Identify the line in which "At what coordinates should I click to accomplish: Select" appears, then reproduce that line and all remaining lines of the records word for word.

[Saved entries]
----------

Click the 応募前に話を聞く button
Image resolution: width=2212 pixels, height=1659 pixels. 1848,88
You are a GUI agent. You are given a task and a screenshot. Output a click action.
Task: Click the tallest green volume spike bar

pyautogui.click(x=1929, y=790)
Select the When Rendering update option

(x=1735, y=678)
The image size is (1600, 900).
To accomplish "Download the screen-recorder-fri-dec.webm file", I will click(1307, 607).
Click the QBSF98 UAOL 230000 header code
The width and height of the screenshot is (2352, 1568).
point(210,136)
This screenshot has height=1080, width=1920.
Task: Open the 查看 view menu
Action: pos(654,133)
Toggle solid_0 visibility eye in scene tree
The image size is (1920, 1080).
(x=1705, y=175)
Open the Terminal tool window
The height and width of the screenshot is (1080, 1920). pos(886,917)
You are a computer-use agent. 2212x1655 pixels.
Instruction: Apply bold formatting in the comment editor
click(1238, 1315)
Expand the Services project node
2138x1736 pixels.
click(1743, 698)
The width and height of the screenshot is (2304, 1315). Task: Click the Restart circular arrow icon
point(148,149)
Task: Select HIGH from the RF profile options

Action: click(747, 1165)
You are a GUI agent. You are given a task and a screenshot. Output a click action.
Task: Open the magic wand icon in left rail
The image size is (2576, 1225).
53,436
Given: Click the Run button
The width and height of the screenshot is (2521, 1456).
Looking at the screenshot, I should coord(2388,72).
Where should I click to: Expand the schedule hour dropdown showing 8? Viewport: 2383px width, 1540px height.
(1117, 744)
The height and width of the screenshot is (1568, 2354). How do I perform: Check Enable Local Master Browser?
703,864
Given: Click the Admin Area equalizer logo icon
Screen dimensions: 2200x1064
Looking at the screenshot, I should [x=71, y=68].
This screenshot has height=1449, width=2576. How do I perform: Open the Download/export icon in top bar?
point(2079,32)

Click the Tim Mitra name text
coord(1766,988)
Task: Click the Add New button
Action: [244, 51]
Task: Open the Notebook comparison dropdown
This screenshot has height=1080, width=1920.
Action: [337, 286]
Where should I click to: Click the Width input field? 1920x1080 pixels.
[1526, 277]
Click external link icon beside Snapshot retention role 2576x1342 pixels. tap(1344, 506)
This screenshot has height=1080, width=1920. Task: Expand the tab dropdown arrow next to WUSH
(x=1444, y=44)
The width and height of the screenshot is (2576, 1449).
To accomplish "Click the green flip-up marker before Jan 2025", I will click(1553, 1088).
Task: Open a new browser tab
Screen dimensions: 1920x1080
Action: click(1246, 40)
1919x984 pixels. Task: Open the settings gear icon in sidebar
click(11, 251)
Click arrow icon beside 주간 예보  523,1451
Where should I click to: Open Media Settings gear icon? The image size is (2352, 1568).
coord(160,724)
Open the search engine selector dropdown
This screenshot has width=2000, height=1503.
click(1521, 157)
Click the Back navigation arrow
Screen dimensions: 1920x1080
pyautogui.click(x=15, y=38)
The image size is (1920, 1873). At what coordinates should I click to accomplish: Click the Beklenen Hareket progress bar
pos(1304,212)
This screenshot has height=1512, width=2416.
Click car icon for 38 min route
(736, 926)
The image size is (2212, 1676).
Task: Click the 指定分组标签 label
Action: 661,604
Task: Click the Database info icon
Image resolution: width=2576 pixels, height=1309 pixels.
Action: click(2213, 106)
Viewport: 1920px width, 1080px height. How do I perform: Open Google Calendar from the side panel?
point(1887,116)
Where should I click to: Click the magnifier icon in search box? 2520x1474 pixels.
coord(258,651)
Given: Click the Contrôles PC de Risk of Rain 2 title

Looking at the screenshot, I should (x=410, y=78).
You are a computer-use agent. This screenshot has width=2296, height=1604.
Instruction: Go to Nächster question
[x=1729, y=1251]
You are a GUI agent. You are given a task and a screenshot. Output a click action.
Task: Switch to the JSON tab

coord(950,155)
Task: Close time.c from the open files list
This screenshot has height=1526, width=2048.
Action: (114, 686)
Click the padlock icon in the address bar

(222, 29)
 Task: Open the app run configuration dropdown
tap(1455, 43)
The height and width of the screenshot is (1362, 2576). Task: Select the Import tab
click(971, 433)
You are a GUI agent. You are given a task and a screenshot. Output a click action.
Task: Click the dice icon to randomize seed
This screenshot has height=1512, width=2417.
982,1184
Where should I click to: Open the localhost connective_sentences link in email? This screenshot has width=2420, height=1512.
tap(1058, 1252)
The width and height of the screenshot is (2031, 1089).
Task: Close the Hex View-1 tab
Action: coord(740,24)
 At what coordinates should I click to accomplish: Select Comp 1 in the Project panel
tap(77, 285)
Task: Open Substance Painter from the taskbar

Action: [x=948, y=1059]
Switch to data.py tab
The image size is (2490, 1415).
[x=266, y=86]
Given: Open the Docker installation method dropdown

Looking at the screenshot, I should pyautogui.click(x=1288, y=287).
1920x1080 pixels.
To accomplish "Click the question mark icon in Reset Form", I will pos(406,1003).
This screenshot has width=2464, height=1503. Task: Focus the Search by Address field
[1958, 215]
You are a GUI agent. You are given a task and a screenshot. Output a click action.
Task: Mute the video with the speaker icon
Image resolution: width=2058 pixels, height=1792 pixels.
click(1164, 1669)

----------

#### SOLUTION FOR THIS TASK
 At what coordinates should I click to accomplish: Select Comp 1 in the Project panel
tap(77, 285)
Task: Open Substance Painter from the taskbar

Action: [x=948, y=1059]
Switch to data.py tab
The image size is (2490, 1415).
[x=266, y=86]
Given: Open the Docker installation method dropdown

Looking at the screenshot, I should pyautogui.click(x=1288, y=287).
1920x1080 pixels.
To accomplish "Click the question mark icon in Reset Form", I will pos(406,1003).
This screenshot has width=2464, height=1503. Task: Focus the Search by Address field
[1958, 215]
You are a GUI agent. You are given a task and a screenshot. Output a click action.
Task: Mute the video with the speaker icon
Image resolution: width=2058 pixels, height=1792 pixels.
click(1164, 1669)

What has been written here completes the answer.